Regulation → code: a translation table
| What the regulation says | What it means in the browser | How to check it |
|---|---|---|
| Consent before non-essential processing (GDPR Art. 6 + ePrivacy) | No analytics/marketing scripts or cookies fire before the user chooses | Load the page with a fresh profile; assert zero non-essential cookies/storage before any banner click |
| Consent freely given; refusal as easy as acceptance | A first-level "Reject" exists alongside "Accept" | Drive the banner: confirm a Reject control is present and clickable at the first level |
| Consent is unambiguous (no pre-ticked boxes) | No category toggles default to "on" | Inspect the banner's toggles in their initial state |
| Consent is informed (transparency, Art. 13/14) | The banner links to a readable policy naming purposes and vendors | Check the policy link resolves and the named purposes match the cookies actually set |
| Consent can be withdrawn as easily as given | A persistent way to reopen and change choices | Confirm a "cookie settings" entry point remains after the banner closes |
| Data protection by design (Art. 25) + ePrivacy security | Transport and headers protect the data in transit | Check HSTS, a CSP without unsafe-inline/unsafe-eval, secure + HttpOnly cookies |
| Accessibility of the consent mechanism (EAA / WCAG 2.2) | The banner is operable by keyboard and screen reader | Run an automated a11y pass over the banner: labels, focus order, contrast |
None of the right-hand column needs a lawyer. All of it is testable from a browser.
Why your cookie scanner won't catch most of this
A cookie scanner enumerates trackers. It is good at the first row of that table and blind to the rest. It does not click Reject, so it cannot tell you whether refusal is even possible. It does not inspect headers, so it misses the "by design" security requirements. It does not run an accessibility pass.
We ran five major sites — Amazon, BBC, Stripe, GOV.UK, and Cookiebot's own site — through a battery of tools and consistently found the same thing: a clean cookie report sitting next to real consent, header, and accessibility failures. Both reports were accurate. They were measuring different things. (We wrote up the consent-effectiveness side of this in detail in our piece on why a passing Cookiebot scan can still fail an audit.)

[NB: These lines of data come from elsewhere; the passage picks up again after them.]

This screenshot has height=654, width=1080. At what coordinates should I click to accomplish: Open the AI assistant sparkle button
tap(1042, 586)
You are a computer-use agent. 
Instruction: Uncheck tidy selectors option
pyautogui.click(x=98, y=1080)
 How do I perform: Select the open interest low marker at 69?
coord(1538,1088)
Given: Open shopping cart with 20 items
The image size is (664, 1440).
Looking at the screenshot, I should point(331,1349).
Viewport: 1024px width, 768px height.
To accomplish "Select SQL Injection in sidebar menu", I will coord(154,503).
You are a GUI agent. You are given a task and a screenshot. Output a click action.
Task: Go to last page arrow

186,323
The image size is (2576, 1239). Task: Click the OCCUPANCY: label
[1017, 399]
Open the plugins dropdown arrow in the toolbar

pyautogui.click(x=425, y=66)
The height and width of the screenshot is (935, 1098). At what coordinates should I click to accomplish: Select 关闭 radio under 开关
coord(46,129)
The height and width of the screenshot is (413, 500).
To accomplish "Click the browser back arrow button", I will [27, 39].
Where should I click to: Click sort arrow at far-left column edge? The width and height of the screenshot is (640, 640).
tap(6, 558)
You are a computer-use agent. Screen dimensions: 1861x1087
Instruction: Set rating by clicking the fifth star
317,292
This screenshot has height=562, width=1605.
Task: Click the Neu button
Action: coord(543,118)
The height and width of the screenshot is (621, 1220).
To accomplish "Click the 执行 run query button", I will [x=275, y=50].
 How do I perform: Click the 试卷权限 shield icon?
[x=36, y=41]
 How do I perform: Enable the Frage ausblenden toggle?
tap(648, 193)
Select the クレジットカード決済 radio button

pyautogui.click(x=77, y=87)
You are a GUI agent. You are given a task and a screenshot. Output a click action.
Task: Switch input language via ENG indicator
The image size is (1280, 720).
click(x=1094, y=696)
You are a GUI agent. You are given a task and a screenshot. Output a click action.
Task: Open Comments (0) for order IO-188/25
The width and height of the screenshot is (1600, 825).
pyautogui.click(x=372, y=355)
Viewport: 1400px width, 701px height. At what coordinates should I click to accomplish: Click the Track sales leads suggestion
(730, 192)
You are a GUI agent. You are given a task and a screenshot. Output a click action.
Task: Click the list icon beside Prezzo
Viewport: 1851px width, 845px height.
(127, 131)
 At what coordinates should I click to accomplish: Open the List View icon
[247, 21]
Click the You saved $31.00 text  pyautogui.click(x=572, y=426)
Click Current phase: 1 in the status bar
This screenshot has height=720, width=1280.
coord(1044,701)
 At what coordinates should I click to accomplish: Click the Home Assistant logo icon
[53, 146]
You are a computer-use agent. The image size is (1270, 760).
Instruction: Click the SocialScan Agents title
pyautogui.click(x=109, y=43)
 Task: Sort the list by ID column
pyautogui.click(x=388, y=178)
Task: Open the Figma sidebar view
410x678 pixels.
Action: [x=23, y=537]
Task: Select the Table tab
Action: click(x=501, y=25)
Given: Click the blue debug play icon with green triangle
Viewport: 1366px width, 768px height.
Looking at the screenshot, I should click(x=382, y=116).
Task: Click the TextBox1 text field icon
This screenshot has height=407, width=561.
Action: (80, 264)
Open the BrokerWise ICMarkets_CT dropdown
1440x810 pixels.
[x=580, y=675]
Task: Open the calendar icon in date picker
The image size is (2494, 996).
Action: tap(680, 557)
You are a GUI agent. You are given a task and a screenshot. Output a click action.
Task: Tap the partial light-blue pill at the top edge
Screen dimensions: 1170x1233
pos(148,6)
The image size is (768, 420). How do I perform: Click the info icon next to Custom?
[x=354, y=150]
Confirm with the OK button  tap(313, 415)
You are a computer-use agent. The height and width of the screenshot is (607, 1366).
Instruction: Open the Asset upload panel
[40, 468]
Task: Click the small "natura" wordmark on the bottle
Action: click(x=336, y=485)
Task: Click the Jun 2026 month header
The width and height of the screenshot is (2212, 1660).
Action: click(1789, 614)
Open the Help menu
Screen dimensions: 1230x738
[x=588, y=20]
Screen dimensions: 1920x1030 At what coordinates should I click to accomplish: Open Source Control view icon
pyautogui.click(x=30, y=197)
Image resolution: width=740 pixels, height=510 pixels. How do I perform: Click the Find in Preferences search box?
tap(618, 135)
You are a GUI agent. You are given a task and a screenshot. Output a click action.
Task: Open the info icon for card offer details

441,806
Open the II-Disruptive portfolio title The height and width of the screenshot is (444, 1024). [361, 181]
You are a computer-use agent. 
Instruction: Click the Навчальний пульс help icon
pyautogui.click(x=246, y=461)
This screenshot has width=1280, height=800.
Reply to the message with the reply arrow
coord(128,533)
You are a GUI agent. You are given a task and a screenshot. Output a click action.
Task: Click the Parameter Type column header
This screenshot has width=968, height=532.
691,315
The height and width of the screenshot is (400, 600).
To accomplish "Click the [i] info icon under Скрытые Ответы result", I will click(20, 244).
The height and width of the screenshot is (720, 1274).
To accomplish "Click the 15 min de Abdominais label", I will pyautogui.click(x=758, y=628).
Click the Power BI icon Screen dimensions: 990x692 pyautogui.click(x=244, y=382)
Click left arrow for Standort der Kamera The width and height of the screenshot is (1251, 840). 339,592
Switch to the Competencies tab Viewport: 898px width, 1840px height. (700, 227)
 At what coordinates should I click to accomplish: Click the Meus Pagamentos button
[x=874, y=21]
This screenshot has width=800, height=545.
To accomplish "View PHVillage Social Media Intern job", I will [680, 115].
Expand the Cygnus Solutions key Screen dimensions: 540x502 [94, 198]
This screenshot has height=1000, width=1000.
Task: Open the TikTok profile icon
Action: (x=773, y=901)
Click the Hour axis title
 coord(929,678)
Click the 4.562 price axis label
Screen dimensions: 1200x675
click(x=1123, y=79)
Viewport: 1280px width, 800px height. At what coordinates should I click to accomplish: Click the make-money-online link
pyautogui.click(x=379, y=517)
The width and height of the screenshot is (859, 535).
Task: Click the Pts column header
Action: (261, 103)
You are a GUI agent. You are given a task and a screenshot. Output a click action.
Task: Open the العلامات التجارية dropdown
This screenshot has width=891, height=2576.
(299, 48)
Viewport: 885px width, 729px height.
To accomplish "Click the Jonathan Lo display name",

Put the checks in your pipeline
The point of turning regulation into testable behaviour is that you can then run it automatically. The free ComplyTest CLI gives deterministic pass/fail across consent, accessibility, and security rules in one command:
npx complytest scan https://your-site.com
Run it against your own site and read the consent and security sections against the table above. The failures map directly back to the regulation — which is exactly what you want when the next person asks "are we GDPR compliant?" and you need an answer with evidence behind it.
The takeaway
"GDPR compliant" sounds like a legal status. For a frontend developer it is mostly a set of concrete, automatable browser checks: consent before processing, a real first-level Reject, no pre-ticked toggles, secure headers, and an accessible banner. Translate the regulation once, encode the checks, and run them in CI — and the legal question becomes a build status you can point at.